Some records
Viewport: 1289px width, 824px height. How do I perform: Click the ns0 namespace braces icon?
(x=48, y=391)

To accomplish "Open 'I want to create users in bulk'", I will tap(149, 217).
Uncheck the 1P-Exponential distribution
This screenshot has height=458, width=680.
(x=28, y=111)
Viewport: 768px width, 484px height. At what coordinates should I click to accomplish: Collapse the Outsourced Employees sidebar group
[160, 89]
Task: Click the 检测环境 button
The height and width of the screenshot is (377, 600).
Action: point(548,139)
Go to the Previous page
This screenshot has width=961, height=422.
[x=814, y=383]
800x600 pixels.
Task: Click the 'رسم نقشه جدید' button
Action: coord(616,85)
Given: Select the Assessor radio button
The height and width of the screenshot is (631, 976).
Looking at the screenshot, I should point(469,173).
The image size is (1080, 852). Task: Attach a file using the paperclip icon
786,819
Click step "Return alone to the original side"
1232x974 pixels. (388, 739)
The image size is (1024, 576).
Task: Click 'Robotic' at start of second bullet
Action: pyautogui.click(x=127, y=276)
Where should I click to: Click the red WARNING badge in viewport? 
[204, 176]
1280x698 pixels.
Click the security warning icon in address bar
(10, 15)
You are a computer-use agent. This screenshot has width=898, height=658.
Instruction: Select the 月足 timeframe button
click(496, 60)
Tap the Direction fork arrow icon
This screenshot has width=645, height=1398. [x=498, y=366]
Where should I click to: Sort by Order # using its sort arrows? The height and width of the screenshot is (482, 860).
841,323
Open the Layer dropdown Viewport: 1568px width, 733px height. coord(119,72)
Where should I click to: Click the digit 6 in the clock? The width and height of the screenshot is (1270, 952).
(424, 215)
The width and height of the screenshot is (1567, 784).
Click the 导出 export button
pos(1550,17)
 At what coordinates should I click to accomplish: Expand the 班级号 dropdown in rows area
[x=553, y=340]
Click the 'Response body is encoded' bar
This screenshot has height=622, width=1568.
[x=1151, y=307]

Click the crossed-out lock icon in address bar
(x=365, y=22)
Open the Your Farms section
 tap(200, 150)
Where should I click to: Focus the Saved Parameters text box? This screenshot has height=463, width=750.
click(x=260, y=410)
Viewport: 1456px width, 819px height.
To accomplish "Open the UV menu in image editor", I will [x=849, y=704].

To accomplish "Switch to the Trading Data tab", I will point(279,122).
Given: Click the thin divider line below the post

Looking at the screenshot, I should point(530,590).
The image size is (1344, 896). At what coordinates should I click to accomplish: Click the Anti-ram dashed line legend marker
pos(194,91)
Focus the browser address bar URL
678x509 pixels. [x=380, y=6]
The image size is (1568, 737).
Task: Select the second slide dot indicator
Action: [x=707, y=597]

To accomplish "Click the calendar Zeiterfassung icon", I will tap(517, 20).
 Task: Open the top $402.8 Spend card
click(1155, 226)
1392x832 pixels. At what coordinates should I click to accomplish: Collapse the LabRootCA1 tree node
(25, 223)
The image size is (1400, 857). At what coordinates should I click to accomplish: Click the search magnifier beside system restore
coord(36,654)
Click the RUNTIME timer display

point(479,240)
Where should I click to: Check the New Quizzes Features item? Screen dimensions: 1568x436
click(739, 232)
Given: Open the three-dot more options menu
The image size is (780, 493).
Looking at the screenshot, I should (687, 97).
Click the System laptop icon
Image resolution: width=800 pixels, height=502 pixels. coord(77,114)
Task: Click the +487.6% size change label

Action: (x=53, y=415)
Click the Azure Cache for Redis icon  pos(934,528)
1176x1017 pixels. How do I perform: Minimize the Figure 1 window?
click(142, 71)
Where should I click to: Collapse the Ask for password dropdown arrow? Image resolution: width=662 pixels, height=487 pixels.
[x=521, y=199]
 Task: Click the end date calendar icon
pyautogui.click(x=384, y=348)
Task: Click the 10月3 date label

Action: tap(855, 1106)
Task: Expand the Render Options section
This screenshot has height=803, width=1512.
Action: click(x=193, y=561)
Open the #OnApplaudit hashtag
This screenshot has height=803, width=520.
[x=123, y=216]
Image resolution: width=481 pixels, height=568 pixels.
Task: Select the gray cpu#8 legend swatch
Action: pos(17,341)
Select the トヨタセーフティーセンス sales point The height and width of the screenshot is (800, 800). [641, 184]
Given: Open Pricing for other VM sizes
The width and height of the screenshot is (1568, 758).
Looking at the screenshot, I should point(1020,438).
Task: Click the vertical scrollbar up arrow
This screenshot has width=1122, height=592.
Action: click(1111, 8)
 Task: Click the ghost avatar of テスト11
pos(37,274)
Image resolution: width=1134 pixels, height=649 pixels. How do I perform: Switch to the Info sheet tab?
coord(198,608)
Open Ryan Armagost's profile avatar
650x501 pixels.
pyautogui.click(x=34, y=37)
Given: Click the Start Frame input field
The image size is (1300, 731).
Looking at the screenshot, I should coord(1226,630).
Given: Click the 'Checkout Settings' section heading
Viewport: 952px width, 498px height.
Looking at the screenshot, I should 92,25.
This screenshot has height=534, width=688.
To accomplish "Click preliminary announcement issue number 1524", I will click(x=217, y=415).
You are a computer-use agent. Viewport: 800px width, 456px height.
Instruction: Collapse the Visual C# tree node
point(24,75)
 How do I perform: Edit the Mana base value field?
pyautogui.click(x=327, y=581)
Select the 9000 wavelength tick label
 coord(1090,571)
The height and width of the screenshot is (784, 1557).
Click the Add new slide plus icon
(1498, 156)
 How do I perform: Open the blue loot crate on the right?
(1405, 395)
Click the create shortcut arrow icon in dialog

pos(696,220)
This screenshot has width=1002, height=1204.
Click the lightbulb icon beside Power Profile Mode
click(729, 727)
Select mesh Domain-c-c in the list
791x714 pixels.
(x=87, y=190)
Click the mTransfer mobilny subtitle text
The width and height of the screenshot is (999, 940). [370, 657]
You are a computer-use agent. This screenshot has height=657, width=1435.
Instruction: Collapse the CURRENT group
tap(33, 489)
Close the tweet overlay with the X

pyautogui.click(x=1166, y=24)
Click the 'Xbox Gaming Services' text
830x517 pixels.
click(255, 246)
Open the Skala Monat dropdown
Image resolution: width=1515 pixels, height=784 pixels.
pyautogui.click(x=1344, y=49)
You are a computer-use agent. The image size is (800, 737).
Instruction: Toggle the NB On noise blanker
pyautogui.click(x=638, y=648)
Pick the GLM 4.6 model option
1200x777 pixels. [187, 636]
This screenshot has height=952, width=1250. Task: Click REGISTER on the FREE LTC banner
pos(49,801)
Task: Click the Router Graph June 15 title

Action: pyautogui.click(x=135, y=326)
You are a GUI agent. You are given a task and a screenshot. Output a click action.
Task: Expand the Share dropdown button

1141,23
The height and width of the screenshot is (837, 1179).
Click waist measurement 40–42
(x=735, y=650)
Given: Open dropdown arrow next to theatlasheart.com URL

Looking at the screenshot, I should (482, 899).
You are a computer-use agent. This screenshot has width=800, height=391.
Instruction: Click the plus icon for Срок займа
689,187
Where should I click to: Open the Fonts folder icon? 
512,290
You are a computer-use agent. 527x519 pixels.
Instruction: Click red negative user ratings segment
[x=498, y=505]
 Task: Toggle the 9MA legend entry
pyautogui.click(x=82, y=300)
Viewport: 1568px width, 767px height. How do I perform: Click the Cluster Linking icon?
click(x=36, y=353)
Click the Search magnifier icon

#### PROBLEM TO WORK ON:
Rewrite all the records above, replacing every "Where should I click to" with "Where do I click to" and leaving everything else unchanged.

#### EXERCISE RESULT:
Viewport: 1289px width, 824px height. How do I perform: Click the ns0 namespace braces icon?
(x=48, y=391)

To accomplish "Open 'I want to create users in bulk'", I will tap(149, 217).
Uncheck the 1P-Exponential distribution
This screenshot has height=458, width=680.
(x=28, y=111)
Viewport: 768px width, 484px height. At what coordinates should I click to accomplish: Collapse the Outsourced Employees sidebar group
[160, 89]
Task: Click the 检测环境 button
The height and width of the screenshot is (377, 600).
Action: point(548,139)
Go to the Previous page
This screenshot has width=961, height=422.
[x=814, y=383]
800x600 pixels.
Task: Click the 'رسم نقشه جدید' button
Action: coord(616,85)
Given: Select the Assessor radio button
The height and width of the screenshot is (631, 976).
Looking at the screenshot, I should point(469,173).
The image size is (1080, 852). Task: Attach a file using the paperclip icon
786,819
Click step "Return alone to the original side"
1232x974 pixels. (388, 739)
The image size is (1024, 576).
Task: Click 'Robotic' at start of second bullet
Action: pyautogui.click(x=127, y=276)
Where do I click to: Click the red WARNING badge in viewport? 
[204, 176]
1280x698 pixels.
Click the security warning icon in address bar
(10, 15)
You are a computer-use agent. This screenshot has width=898, height=658.
Instruction: Select the 月足 timeframe button
click(496, 60)
Tap the Direction fork arrow icon
This screenshot has width=645, height=1398. [x=498, y=366]
Where do I click to: Sort by Order # using its sort arrows? The height and width of the screenshot is (482, 860).
841,323
Open the Layer dropdown Viewport: 1568px width, 733px height. coord(119,72)
Where do I click to: Click the digit 6 in the clock? The width and height of the screenshot is (1270, 952).
(424, 215)
The width and height of the screenshot is (1567, 784).
Click the 导出 export button
pos(1550,17)
 At what coordinates should I click to accomplish: Expand the 班级号 dropdown in rows area
[x=553, y=340]
Click the 'Response body is encoded' bar
This screenshot has height=622, width=1568.
[x=1151, y=307]

Click the crossed-out lock icon in address bar
(x=365, y=22)
Open the Your Farms section
 tap(200, 150)
Where do I click to: Focus the Saved Parameters text box? This screenshot has height=463, width=750.
click(x=260, y=410)
Viewport: 1456px width, 819px height.
To accomplish "Open the UV menu in image editor", I will [x=849, y=704].

To accomplish "Switch to the Trading Data tab", I will point(279,122).
Given: Click the thin divider line below the post

Looking at the screenshot, I should point(530,590).
The image size is (1344, 896). At what coordinates should I click to accomplish: Click the Anti-ram dashed line legend marker
pos(194,91)
Focus the browser address bar URL
678x509 pixels. [x=380, y=6]
The image size is (1568, 737).
Task: Select the second slide dot indicator
Action: [x=707, y=597]

To accomplish "Click the calendar Zeiterfassung icon", I will tap(517, 20).
 Task: Open the top $402.8 Spend card
click(1155, 226)
1392x832 pixels. At what coordinates should I click to accomplish: Collapse the LabRootCA1 tree node
(25, 223)
The image size is (1400, 857). At what coordinates should I click to accomplish: Click the search magnifier beside system restore
coord(36,654)
Click the RUNTIME timer display

point(479,240)
Where do I click to: Check the New Quizzes Features item? Screen dimensions: 1568x436
click(739, 232)
Given: Open the three-dot more options menu
The image size is (780, 493).
Looking at the screenshot, I should (687, 97).
Click the System laptop icon
Image resolution: width=800 pixels, height=502 pixels. coord(77,114)
Task: Click the +487.6% size change label

Action: (x=53, y=415)
Click the Azure Cache for Redis icon  pos(934,528)
1176x1017 pixels. How do I perform: Minimize the Figure 1 window?
click(142, 71)
Where do I click to: Collapse the Ask for password dropdown arrow? Image resolution: width=662 pixels, height=487 pixels.
[x=521, y=199]
 Task: Click the end date calendar icon
pyautogui.click(x=384, y=348)
Task: Click the 10月3 date label

Action: tap(855, 1106)
Task: Expand the Render Options section
This screenshot has height=803, width=1512.
Action: click(x=193, y=561)
Open the #OnApplaudit hashtag
This screenshot has height=803, width=520.
[x=123, y=216]
Image resolution: width=481 pixels, height=568 pixels.
Task: Select the gray cpu#8 legend swatch
Action: pos(17,341)
Select the トヨタセーフティーセンス sales point The height and width of the screenshot is (800, 800). [641, 184]
Given: Open Pricing for other VM sizes
The width and height of the screenshot is (1568, 758).
Looking at the screenshot, I should point(1020,438).
Task: Click the vertical scrollbar up arrow
This screenshot has width=1122, height=592.
Action: click(1111, 8)
 Task: Click the ghost avatar of テスト11
pos(37,274)
Image resolution: width=1134 pixels, height=649 pixels. How do I perform: Switch to the Info sheet tab?
coord(198,608)
Open Ryan Armagost's profile avatar
650x501 pixels.
pyautogui.click(x=34, y=37)
Given: Click the Start Frame input field
The image size is (1300, 731).
Looking at the screenshot, I should coord(1226,630).
Given: Click the 'Checkout Settings' section heading
Viewport: 952px width, 498px height.
Looking at the screenshot, I should 92,25.
This screenshot has height=534, width=688.
To accomplish "Click preliminary announcement issue number 1524", I will click(x=217, y=415).
You are a computer-use agent. Viewport: 800px width, 456px height.
Instruction: Collapse the Visual C# tree node
point(24,75)
 How do I perform: Edit the Mana base value field?
pyautogui.click(x=327, y=581)
Select the 9000 wavelength tick label
 coord(1090,571)
The height and width of the screenshot is (784, 1557).
Click the Add new slide plus icon
(1498, 156)
 How do I perform: Open the blue loot crate on the right?
(1405, 395)
Click the create shortcut arrow icon in dialog

pos(696,220)
This screenshot has width=1002, height=1204.
Click the lightbulb icon beside Power Profile Mode
click(729, 727)
Select mesh Domain-c-c in the list
791x714 pixels.
(x=87, y=190)
Click the mTransfer mobilny subtitle text
The width and height of the screenshot is (999, 940). [370, 657]
You are a computer-use agent. This screenshot has height=657, width=1435.
Instruction: Collapse the CURRENT group
tap(33, 489)
Close the tweet overlay with the X

pyautogui.click(x=1166, y=24)
Click the 'Xbox Gaming Services' text
830x517 pixels.
click(255, 246)
Open the Skala Monat dropdown
Image resolution: width=1515 pixels, height=784 pixels.
pyautogui.click(x=1344, y=49)
You are a computer-use agent. The image size is (800, 737).
Instruction: Toggle the NB On noise blanker
pyautogui.click(x=638, y=648)
Pick the GLM 4.6 model option
1200x777 pixels. [187, 636]
This screenshot has height=952, width=1250. Task: Click REGISTER on the FREE LTC banner
pos(49,801)
Task: Click the Router Graph June 15 title

Action: pyautogui.click(x=135, y=326)
You are a GUI agent. You are given a task and a screenshot. Output a click action.
Task: Expand the Share dropdown button

1141,23
The height and width of the screenshot is (837, 1179).
Click waist measurement 40–42
(x=735, y=650)
Given: Open dropdown arrow next to theatlasheart.com URL

Looking at the screenshot, I should (482, 899).
You are a computer-use agent. This screenshot has width=800, height=391.
Instruction: Click the plus icon for Срок займа
689,187
Where do I click to: Open the Fonts folder icon? 
512,290
You are a computer-use agent. 527x519 pixels.
Instruction: Click red negative user ratings segment
[x=498, y=505]
 Task: Toggle the 9MA legend entry
pyautogui.click(x=82, y=300)
Viewport: 1568px width, 767px height. How do I perform: Click the Cluster Linking icon?
click(x=36, y=353)
Click the Search magnifier icon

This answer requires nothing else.